While there’s a lot of outrage on the internet on the Batgirl/Batman relationship and the gender politics of the story, I think that those complaints are stemming from an important part of what’s wrong with Batman: The Killing Joke: The Killing Joke isn’t Barbara Gordon/Batgirl’s story. I think in trying to “update” the gender politics of Alan Moore’s original 1988 graphic novel and molding Batgirl into her own character was an admirable yet misguided decision by both producer Bruce Timm and writer Brian Azzarello. The Killing Joke is not about Barbara Gordon. Yes, a specific event does happen to her that changes her character in the long run, but The Killing Joke story itself is primarily about how the Joker’s actions affect Jim Gordon and Batman. When Batman: The Killing Joke makes an entire 28-minute prologue from the perspective of Barbara Gordon, it shifts focus away from The Killing Joke and makes it incredibly jarring when the actual adaptation begins half an hour in. While I could see how getting the audience emotionally invested in Barbara’s character would lead to that particular event having much more weight behind it, I thought that the execution was clumsy and actually caused more controversy for Barbara Gordon’s role. Barbara Gordon’s prologue seems to want to make her an actual character in a very tragic event in her life, but the way Batman: The Killing Joke decides to do this is to have her get sexually involved with Batman, a character depicted as her mentor. It’s uninspired at best and gross/inappropriate at worst. Worse off, her story is transparently tacked onto Batman: The Killing Joke and characterizes her as somewhat incompetent in her crimefighting career. So much for making Batgirl more than tragedy fodder.
As for the actual adaptation of The Killing Joke, despite most of the comic’s events being followed, I still have some problems with the film. The direction by Sam Liu is painfully unremarkable and each shot looks bland and uninteresting. Captivating sequences from The Killing Joke such as Joker’s conversation with his wife, Gordon’s nightmare coaster ride, and the baby bottle heater reveal are rendered flat, rushed, and deflated respectively. There is very little weight felt from the story’s most important moments due to mishandled direction. On the 20th year anniversary of The Killing Joke, artist Brian Bolland made the controversial decision to recolor over John Higgins’ psychedelic choices in favor of realism and sepia flashbacks. It seems as though Batman: The Killing Joke elected to go with Bolland’s recolored edition which, in my opinion, further took away from the interesting visuals of the original graphic novel.
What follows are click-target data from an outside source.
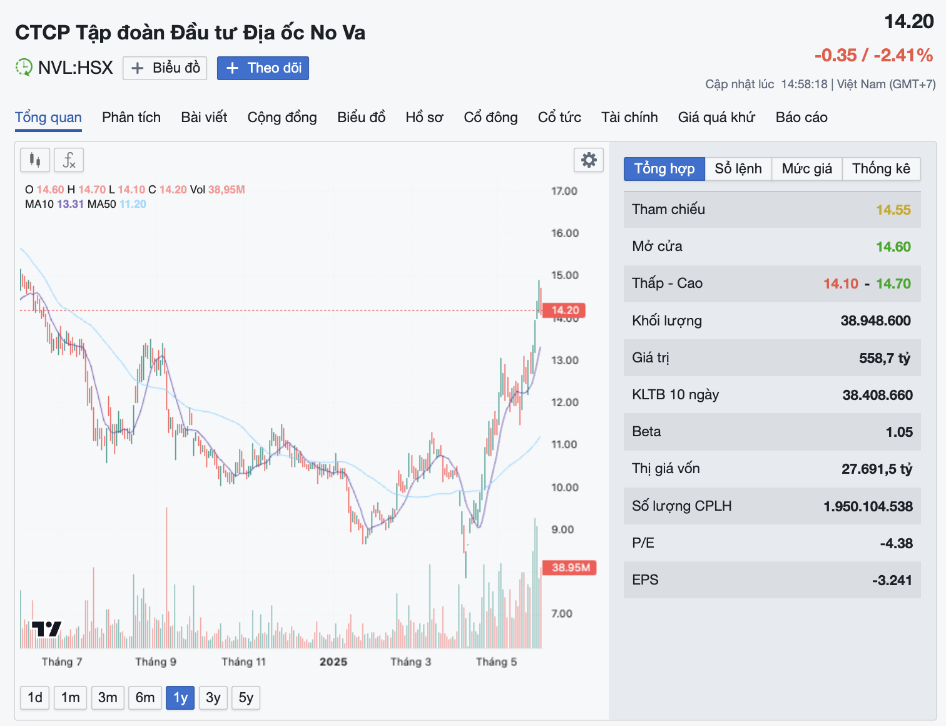The height and width of the screenshot is (726, 946).
Task: Open the fx indicators icon
Action: coord(69,160)
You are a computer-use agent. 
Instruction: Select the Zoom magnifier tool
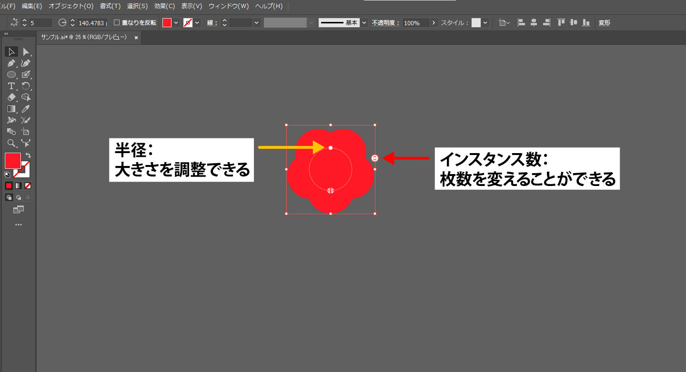pos(11,143)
Beyond the lack of visual excitement, the parts of Alan Moore’s graphic novel that are rewritten in Brian Azzarello’s own voice sound out of place and far less poetic than Moore’s dialogue. In regards to the dialogue, it manages to make Kevin Conroy and Tara Strong (two experienced and acclaimed voice actors for WB Animation) sound unenthused and unnatural through various portions of the film. For relative newcomers to WB Animation such as Ray Wise and Maury Sterling, their respective performances as Jim Gordon and Paris Franz come off woeful. The saving grace throughout the entire film is Mark Hamill as energetic and playful as ever with what is likely to be his final performance as the Clown Prince of Crime.
Overall, Batman: The Killing Joke will join the ranks of adaptations like Zack Snyder’s Watchmen and Baz Luhrmann’s The Great Gatsby as an adaptation that manages to translate events from page to screen and somehow still miss the entire point of the source material. Unlike the previous two adaptations however, I’m afraid that Batman: The Killing Joke won’t work as a decent enough standalone feature. Its failure to capture dramatic tension is a detriment to itself and even worse, its source. Those who watch Batman: The Killing Joke without having first read the graphic novel will likely wonder why The Killing Joke is as highly praised as its been and probably conclude that it’s overrated. In many film discussions I’ve had, I often hear the argument along the lines of “Who cares if an film adaptation/sequel/remake is bad? At least you still have the original even if the new film is bad. There’s no drawback to a new film adaptation of beloved source material.” How many times have you heard The Matrix mentioned without somebody bringing up how awful its sequels were? Or the Indiana Jones series without somebody denying the very existence of Kingdom of the Crystal Skull? What about George Lucas’ legacy as a director after the Star Wars prequel trilogy? Batman: The Killing Joke will join these examples of a bad adaptation/follow-up that will damage the legacy of its source as time goes on. Mark my words.